■ **Problem description**: Write out all of the data below word for word, line by line. Leave the pictures out.

■ **Provided data**:
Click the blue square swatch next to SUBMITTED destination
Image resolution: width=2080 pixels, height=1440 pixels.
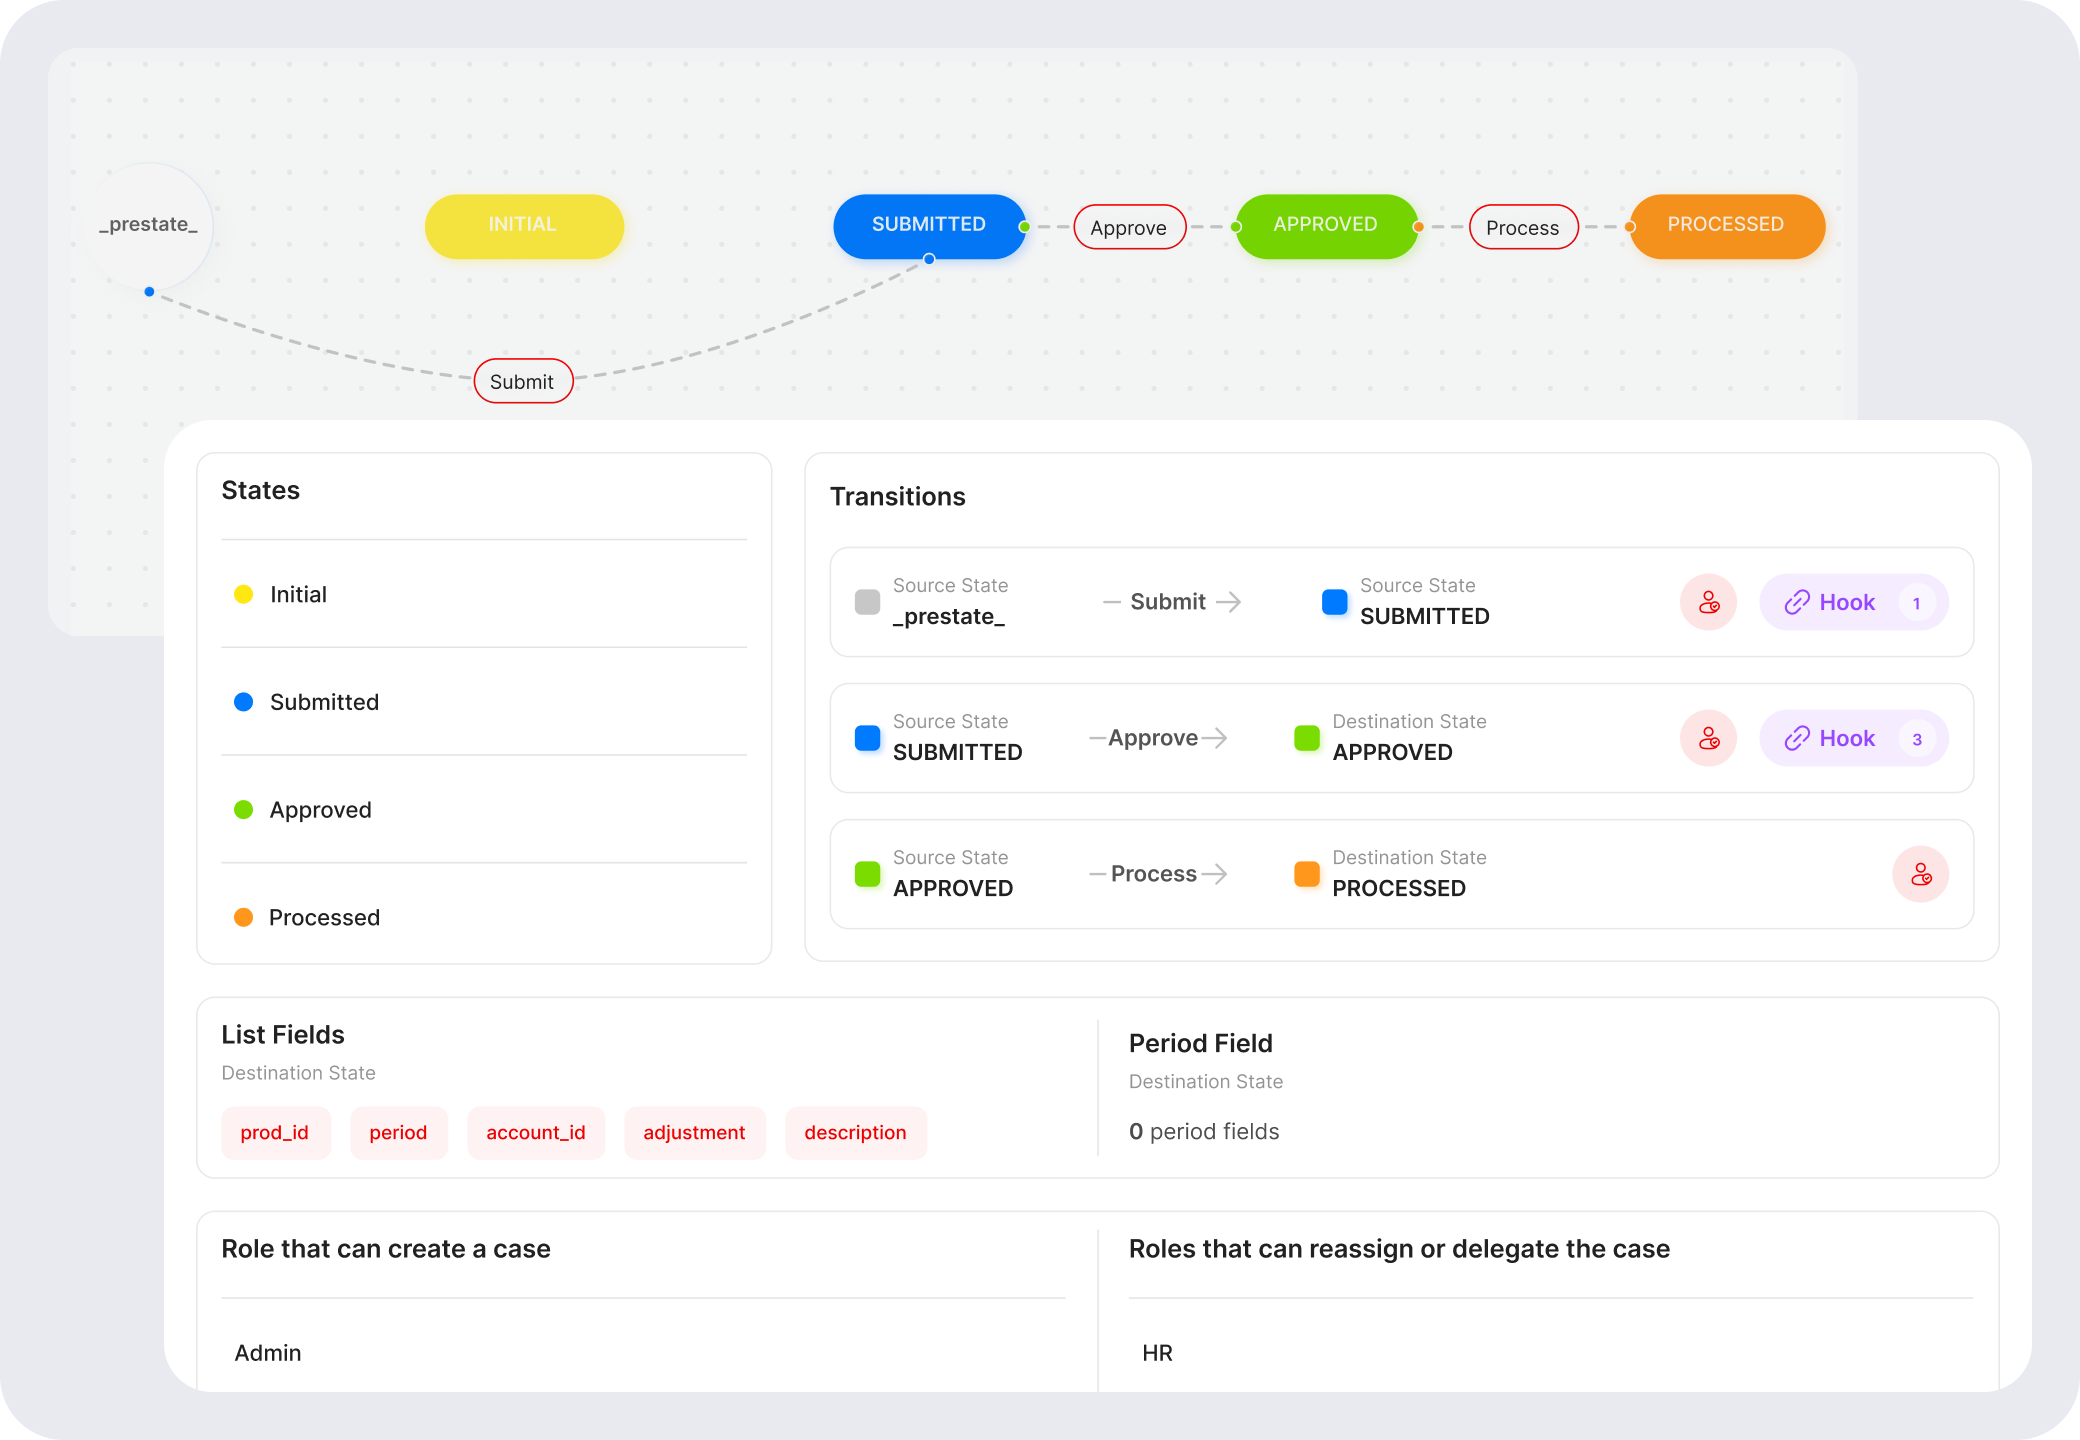coord(1334,602)
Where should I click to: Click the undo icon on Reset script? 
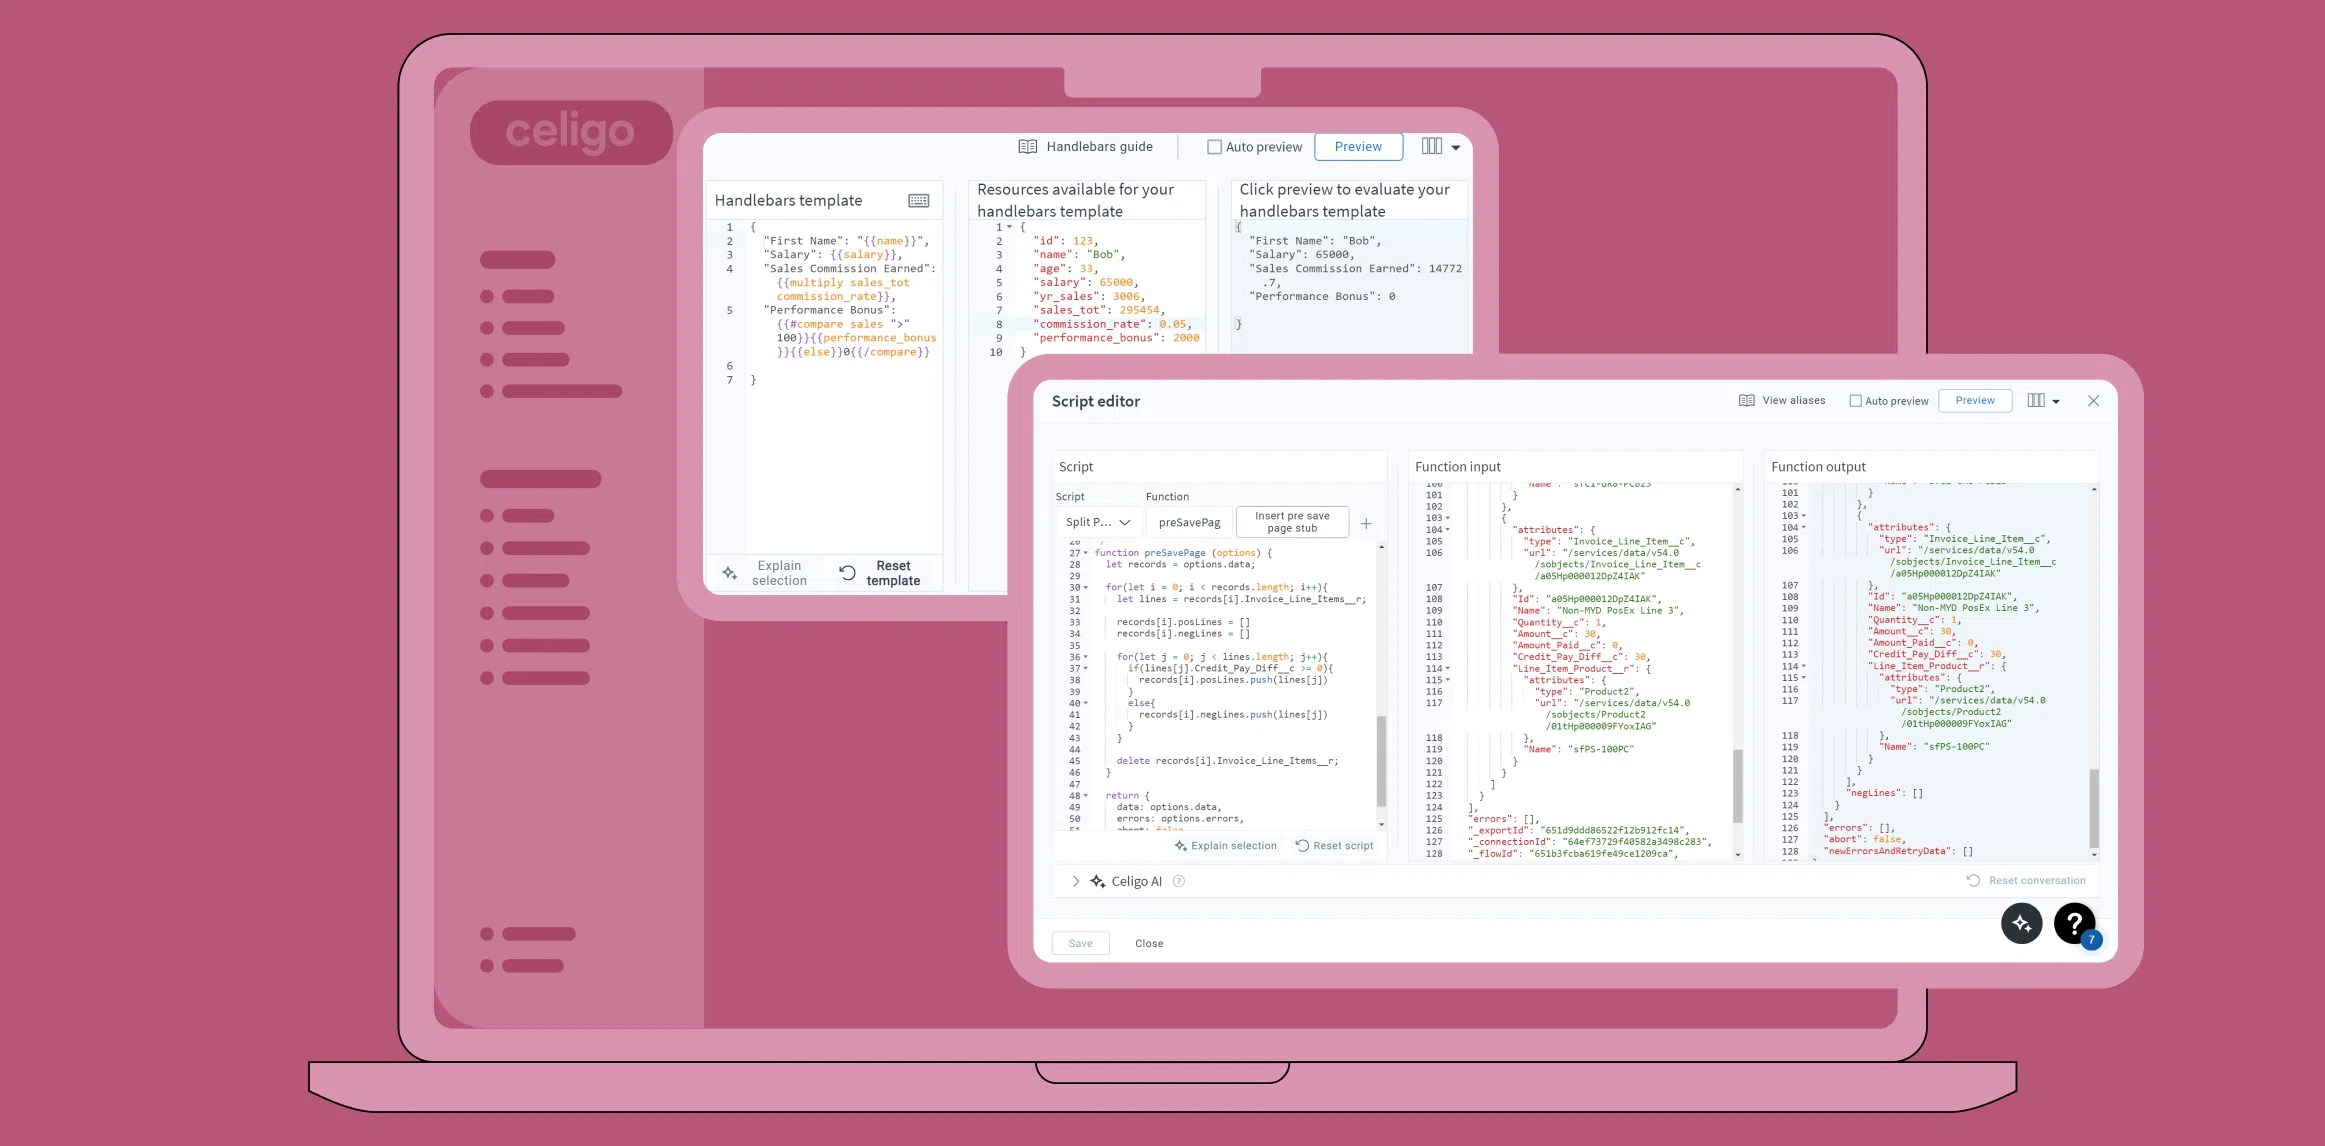[1301, 845]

■ **Reply to the exercise**:
Click the blue square swatch next to SUBMITTED destination
Image resolution: width=2080 pixels, height=1440 pixels.
coord(1334,602)
Where should I click to: Click the undo icon on Reset script? 
[1301, 845]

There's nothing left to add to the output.